The stagnation point temperature goes up with the square of true air speed.

Temperature dissipation is proportional to true air speed and density.

Lift is proportional to the square of airspeed and density.

The lower wing loading of a glider (compared to the Shuttle, for example) means that all of the reentry will be slower, but that is not necessarily an advantage. Note that the Shuttle needed external cooling to prevent heat stored in the heat shield to dissipate into the Shuttle's structure. If the glider flies a longer reentry, it will be closer to thermal equilibrium. Also, the aerodynamic shape of a glider is a disadvantage here because the lowest heat load is possible with a blunt object - this is why reentry vehicles look like they do.

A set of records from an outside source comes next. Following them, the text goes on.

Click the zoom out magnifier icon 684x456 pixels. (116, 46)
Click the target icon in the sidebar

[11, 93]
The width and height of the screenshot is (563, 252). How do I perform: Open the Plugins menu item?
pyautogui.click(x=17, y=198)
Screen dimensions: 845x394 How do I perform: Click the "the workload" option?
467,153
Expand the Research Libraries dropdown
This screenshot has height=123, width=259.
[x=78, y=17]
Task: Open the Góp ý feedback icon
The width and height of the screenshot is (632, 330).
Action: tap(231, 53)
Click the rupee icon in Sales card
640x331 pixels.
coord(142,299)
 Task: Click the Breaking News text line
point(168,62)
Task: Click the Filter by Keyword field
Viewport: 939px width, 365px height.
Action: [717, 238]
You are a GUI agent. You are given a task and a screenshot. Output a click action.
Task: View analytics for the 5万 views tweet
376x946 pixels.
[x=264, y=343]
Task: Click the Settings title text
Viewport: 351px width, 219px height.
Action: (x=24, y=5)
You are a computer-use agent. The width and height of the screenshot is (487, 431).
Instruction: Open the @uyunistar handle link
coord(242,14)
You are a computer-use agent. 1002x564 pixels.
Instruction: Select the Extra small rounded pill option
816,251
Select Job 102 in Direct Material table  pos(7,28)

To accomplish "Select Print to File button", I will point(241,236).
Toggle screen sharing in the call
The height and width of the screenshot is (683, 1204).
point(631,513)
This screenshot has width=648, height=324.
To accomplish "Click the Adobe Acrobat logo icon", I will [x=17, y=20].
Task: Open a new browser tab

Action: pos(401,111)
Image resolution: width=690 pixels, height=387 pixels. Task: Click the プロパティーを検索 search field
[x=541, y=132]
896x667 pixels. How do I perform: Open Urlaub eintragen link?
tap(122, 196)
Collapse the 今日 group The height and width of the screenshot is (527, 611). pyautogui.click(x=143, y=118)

Just to give you an idea what temperatures are involved:

If we express speed as Mach number, a typical reentry speed would be Mach 25. This makes the reentry temperature at the stagnation point $$T_s = T_{\infty}\cdot \left(1 + \frac{\gamma-1}{2}\cdot Ma^2 \right) = 126\cdot T_{\infty}$$ at Mach 25. If we assume 195K at the edge of space, this comes out to 24,570K - theoretically, because ionization effects will cause the eventual temperature to be lower and the ratio of specific heats $\gamma = c_p/c_v$ is no longer constant. To calculate the real value needs a non-equilibrium gas model since the nose radius of typical glider wings and tail surfaces is in the order of one centimeter. The distance between the detached shock wave and the structure is too small for the gas molecules to reach equilibrium.

On the other hand, the epoxy resins used in glider construction cure at room temperature first and are then tempered at about 60°C. The glass transition temperature $\text{T}_g$ of such resins is at best a couple of degrees above the curing temperature. $\text{T}_g$ marks the onset of weakening of the composite matrix, and heating the glider above it will permanently damage it. Given that the glider will stay for dozens of minutes in air of a temperature of several thousand degrees and has no thermal protection will make sure that all which reaches the ground is a charred lump of material.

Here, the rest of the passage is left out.